Usa-Cina, sul solare è scontro aperto

Il Dipartimento del Commercio statunitense ha reso noto d’aver aperto un’indagine anti-dumpig per verificare l’esistenza o meno di pratiche commerciali scorrette. Ma Pechino non ci sta

La scalata “solare” della Cina fa paura. E non importa se sei una super potenza commerciale come gli Stati Uniti. Le previsioni degli analisti di mercato (vedi il recente rapporto di Solarbuzz) hanno già inquadrato la crescita del settore fotovoltaico della Repubblica Popolare in un trend a doppio segno positivo. Per gli Usa, alle prese con una serie di fallimenti tra i produttori di moduli e celle nazionali finanziamenti dallo Stato, la concorrenza di aziende cinesi come Trina Solar e Suntech Power sta minando il mercato interno. Sostenute da forti incentivi governativi e regionali e con prezzi della manodopera notevolmente più bassi, le compagnie del Gigante Asiatico stanno facendo tremare la terra sotto i piedi agli avversari americani e non solo. La disputa commerciale, una delle tante questioni delicate tra Stati Uniti e Cina, ha spinto lo scorso 19 ottobre, un gruppo di società del fotovoltaico stelle e strisce, capitanate dalla SolarWorld Industries America Inc., a depositare presso le autorità governative di Washington D.C. un’istanza richiedente l’attivazione di misure atte ad arginare l’ondata di prodotti a basso costo  “made in China”.

L’istanza, presentata anche alla International Trade Commission, denuncia il protezionismo statale di cui godono le aziende fotovoltaiche cinesi. “Con le nostre fabbriche europee e americane – spiega E. Frank Asbeck, Presidente del Consiglio di Amministrazione della SolarWorld AG – riusciamo a reggere la competizione internazionale, ma qui ci troviamo di fronte a una concorrenza sleale, alla quale dobbiamo opporre resistenza”. La coalizione solare ha denunciato, inoltre, numerosi casi documentati di violazione degli standard, ambientali, sociali e di qualità che si scontrano invece contro le regole più ferree esistenti per i siti di produzione negli Stati Uniti e in Europa.

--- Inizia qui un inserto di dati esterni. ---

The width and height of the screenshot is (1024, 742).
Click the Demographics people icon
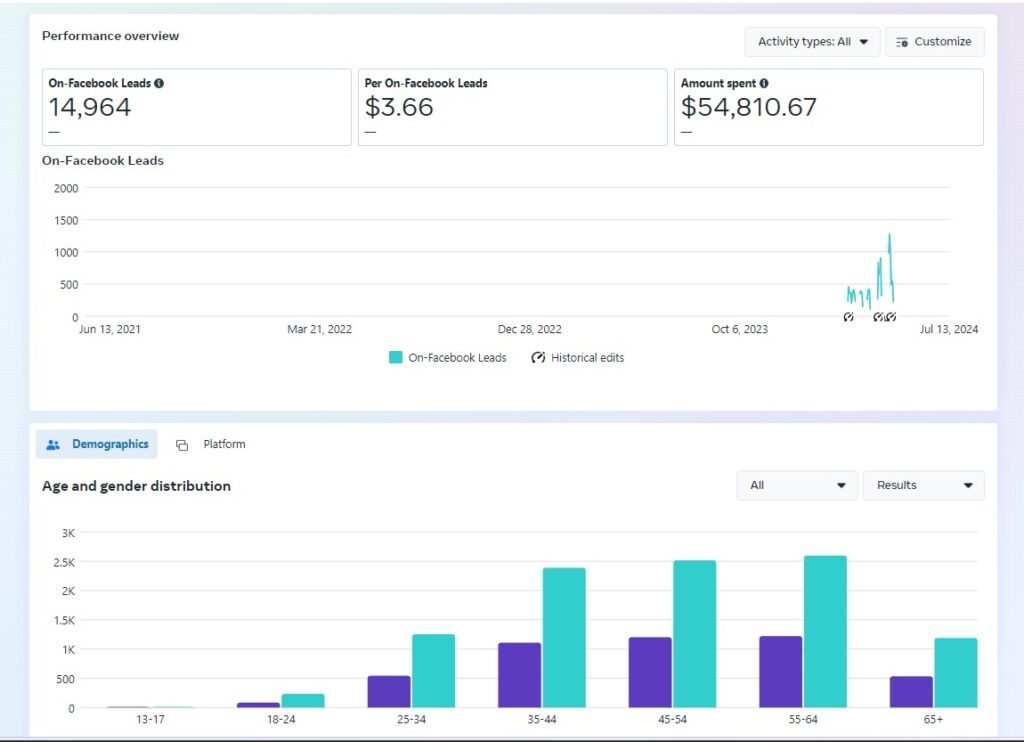point(53,444)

Il Dipartimento del Commercio ha reso noto ieri d’aver accettato la petizione e d’aver aperto un’indagine anti-dumpig per verificare l’esistenza o meno di pratiche commerciali scorrette e di sovvenzioni statali illecite. In realtà è alla Commissione del commercio internazionale che spetterebbe l’ultima parola sulla questione, vale a dire se, una volta esaminata la questione, dare il luogo a procedere al caso. La votazione è attesa per il prossimo 5 dicembre, e in caso di risultato positivo, il Dipartimento americano potrebbe decidere su eventuali misure di compensazione tra gennaio e marzo.

Veloce la replica di Pechino che attraverso il portavoce del ministero del Commercio, Shen Danyang, ha avvertito la causa potrebbe compromettere la cooperazione cinese sulle questioni energetiche. “Il governo è molto preoccupato per questo caso”, ha dichiarato Shen, aggiungendo che la Cina si riserva il diritto di adottare misure corrispondenti nel quadro dell’Organizzazione mondiale del commercio. “Il governo statunitense adotta delle misure restrittive per i prodotti cinesi atti alla produzione di energia pulita; l’azione danneggia non solo l’atmosfera di cooperazione tra i due paesi nell’ambito delle nuove risorse, bensì gli interessi americani in tale settore”.

Critici contro l’iniziativa statunitense anche alcuni esperti del settore che sostengono che la decisione del Dipartimento del Commercio possa far deragliare gli sforzi dei leader che questa settimana si ritroveranno all’Asia-Pacific Economic Forum (APEC) per discutere di un accordo di libero scambio tra nove Paesi in tema di beni ambientali, prodotti solari compresi.